Task directions: Please return all of the records verbatim, with the pictures omitted.

Entries supplied:
┄┄┄┄┄┄

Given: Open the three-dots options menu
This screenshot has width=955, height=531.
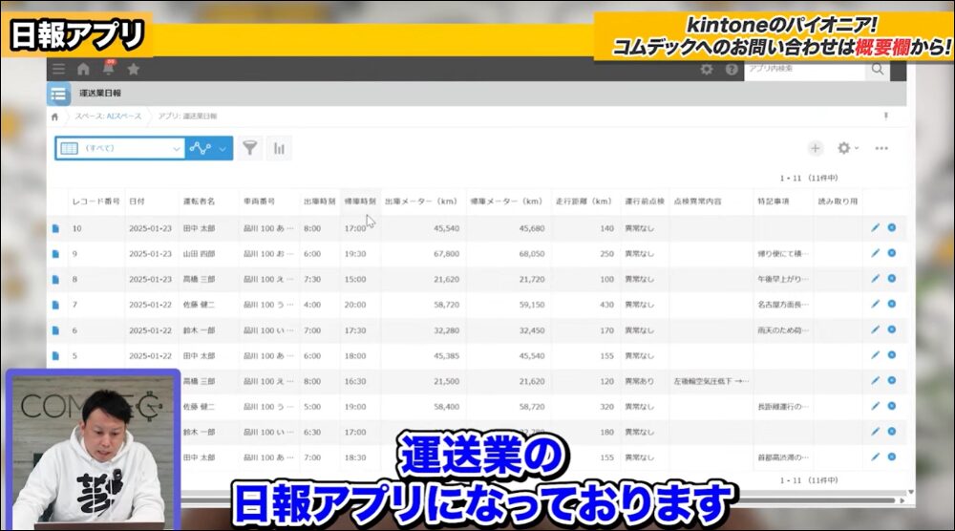Looking at the screenshot, I should pyautogui.click(x=881, y=148).
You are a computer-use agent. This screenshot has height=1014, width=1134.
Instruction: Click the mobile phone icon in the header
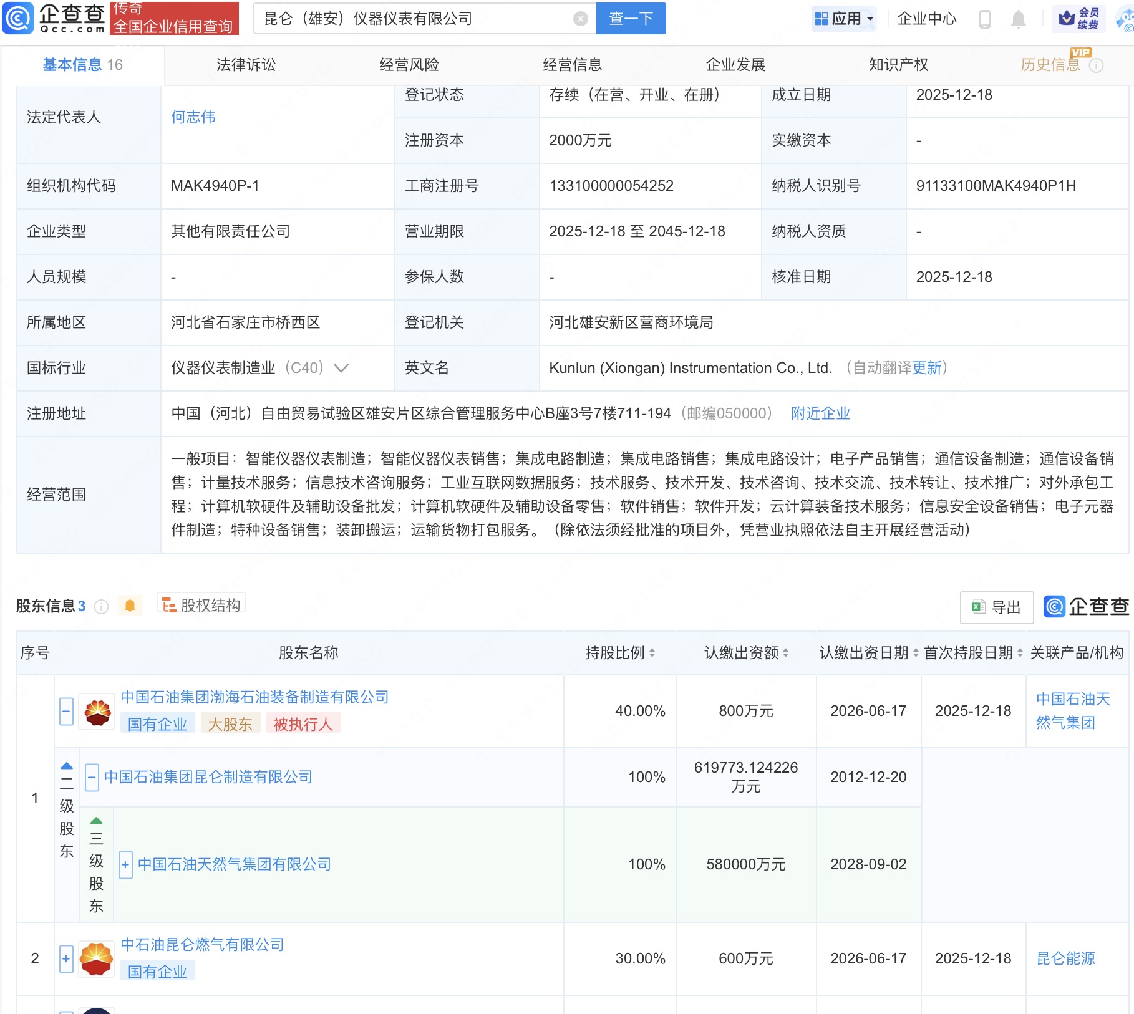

┄┄┄┄┄┄

Reply to the exercise:
Given: Open the three-dots options menu
This screenshot has width=955, height=531.
Looking at the screenshot, I should pyautogui.click(x=881, y=148).
You are a computer-use agent. This screenshot has height=1014, width=1134.
Instruction: Click the mobile phone icon in the header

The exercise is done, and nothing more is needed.